Tuesday, August 2, 2016

The Girls is Terrifyingly Good

Product DetailsI sat alone in my living room in Massachusetts. I was at a critical point in Vincent Bugliosi's "Helter, Skelter." Suddenly all the lights in the house, and I later learned, the entire neighborhood, went out. There was no doubt in my mind that Charles Manson had discerned that I was reading about him, about the electric power that he held over his girls, and that he was sending me a message. I was paralyzed when the neighbors, brandishing flashlights, knocked on the door offering help.

That feeling of helpless paralysis in the face of evil overwhelmed me all over again as I raced through "The Girls," the riveting debut novel from Emma Cline (https://emmacline.com). How, I ask myself for the hundredth time, does someone so young in life experience express herself so maturely? It's as if she holds the wisdom of the ages in her heart.

It's the late '60's in northern California. The "summer of love," is past its heyday. Fourteen-year-old Evie Boyd is bored with her old friends. She's at that awful, hormonal, gawky stage that can be so painful and lonely and neither of her divorced parents has time to worry about Evie's angst as they're trying to rebuild their own lives. This is the stage in a young woman's life where one wrong decision will have ripple effects for years down the road.

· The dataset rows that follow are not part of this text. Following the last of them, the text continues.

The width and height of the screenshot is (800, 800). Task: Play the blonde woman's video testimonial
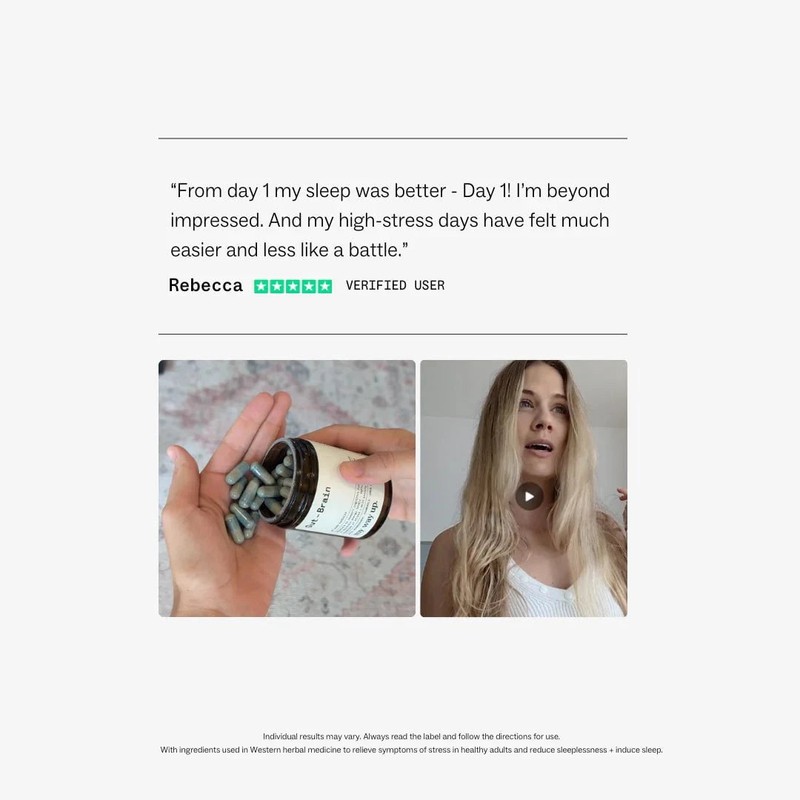pos(529,496)

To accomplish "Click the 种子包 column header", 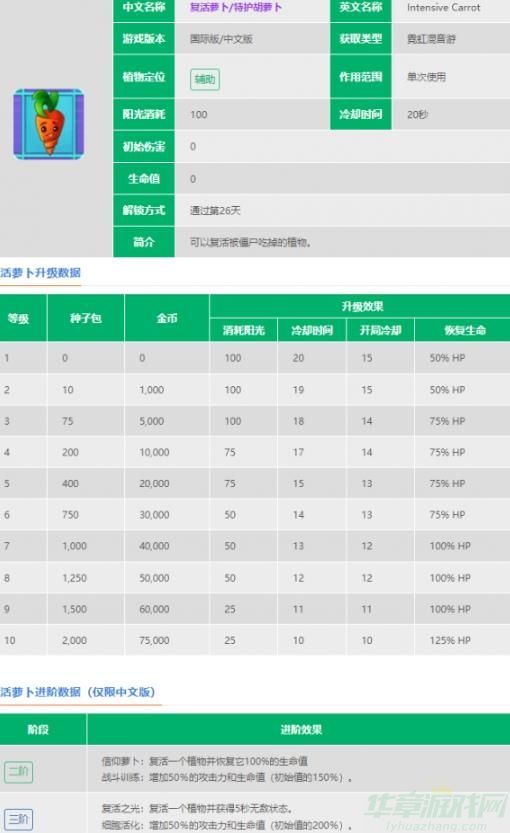I will click(x=86, y=318).
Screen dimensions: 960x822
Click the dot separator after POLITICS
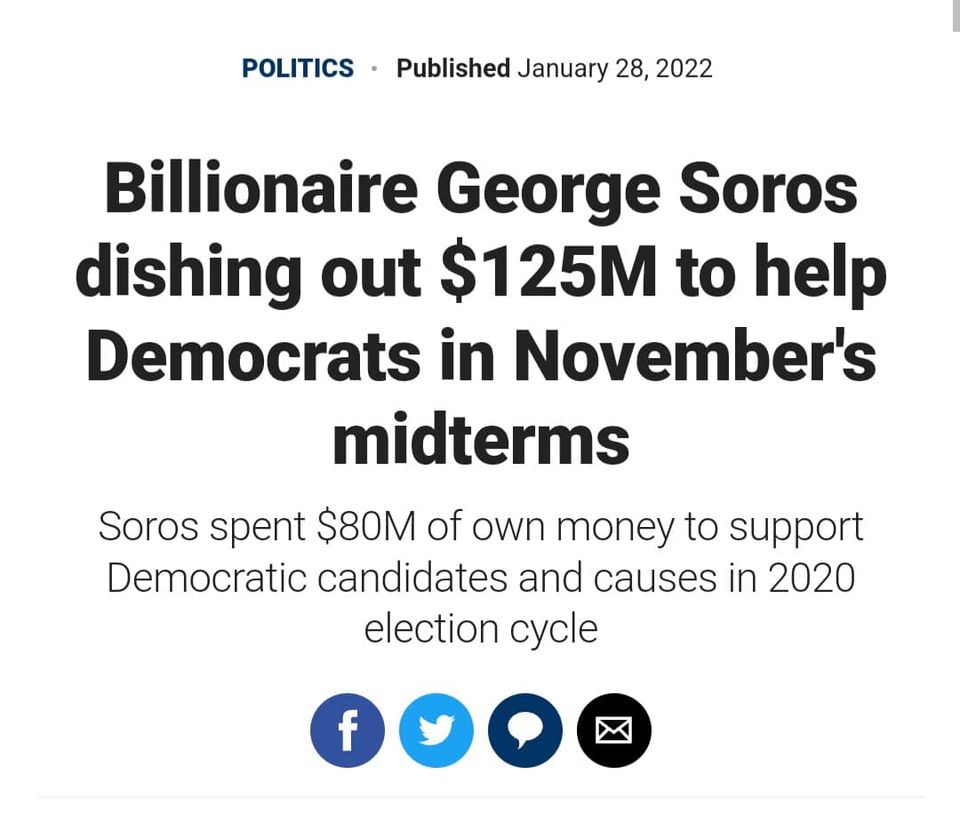tap(375, 69)
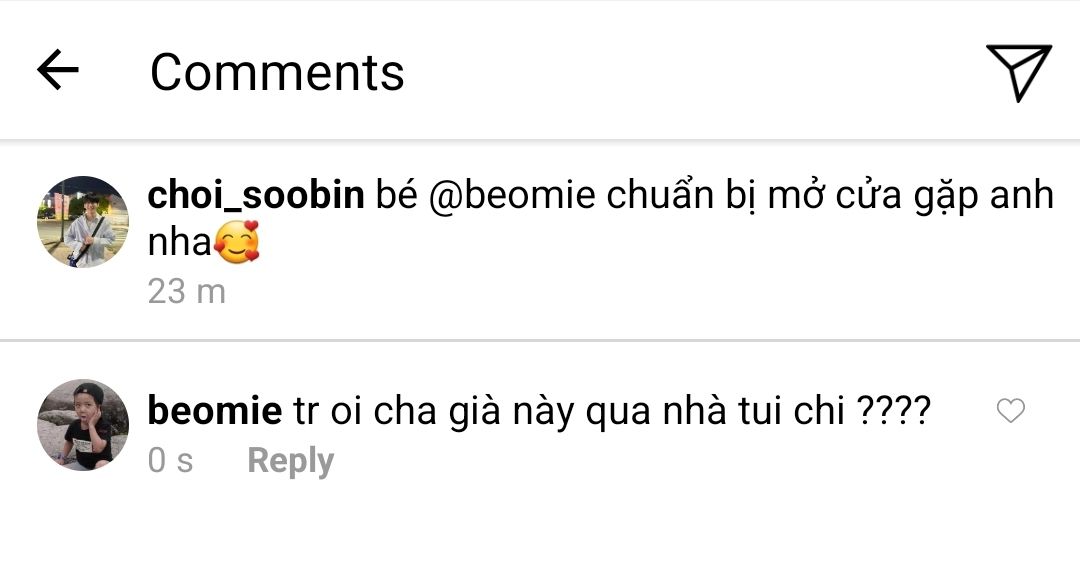This screenshot has height=563, width=1080.
Task: Reply to beomie's comment
Action: click(290, 461)
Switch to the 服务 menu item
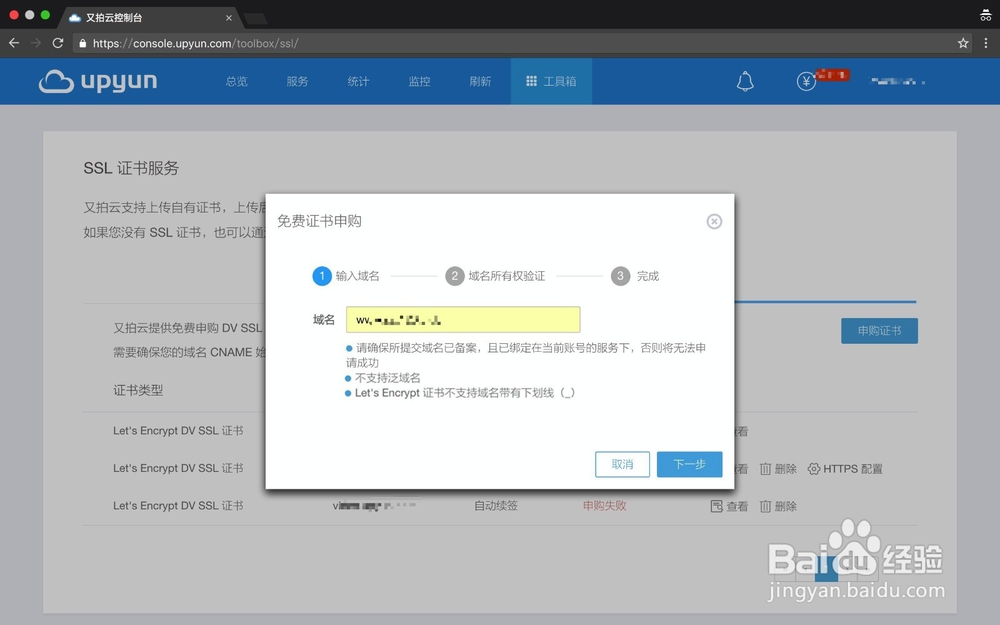Viewport: 1000px width, 625px height. click(296, 81)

Emma Cline places the reader firmly inside Evie's psyche. It's a marvelous feat of writing. On the cusp of her sexual awakening, Evie feels drawn to danger, to doing something outrageous, to being seen by someone. And so she plots a way to meet Suzanne, an older "girl" who exudes an aura of excitement, perhaps debauchery, as she roams town in her scruffy, hippie skirts, tank tops revealing unshaven armpits, giving off a slightly musky odor.

There's talk in town of Suzanne and the other girls, her acolytes, who steal food from dumpsters in back of the grocery stores. They take it back to the ranch where they all live, work, and communally raise their kids under the watchful eye of the Charles Manson-like Russell. And here at the ranch Evie will be the next girl to fall under the spell of stronger and stronger drugs, less and less food, and the sensual bond with Suzanne that fills Evie with conflict. How far will she go to please Suzanne, the first person who sees her, who really gets her? What an aphrodisiac!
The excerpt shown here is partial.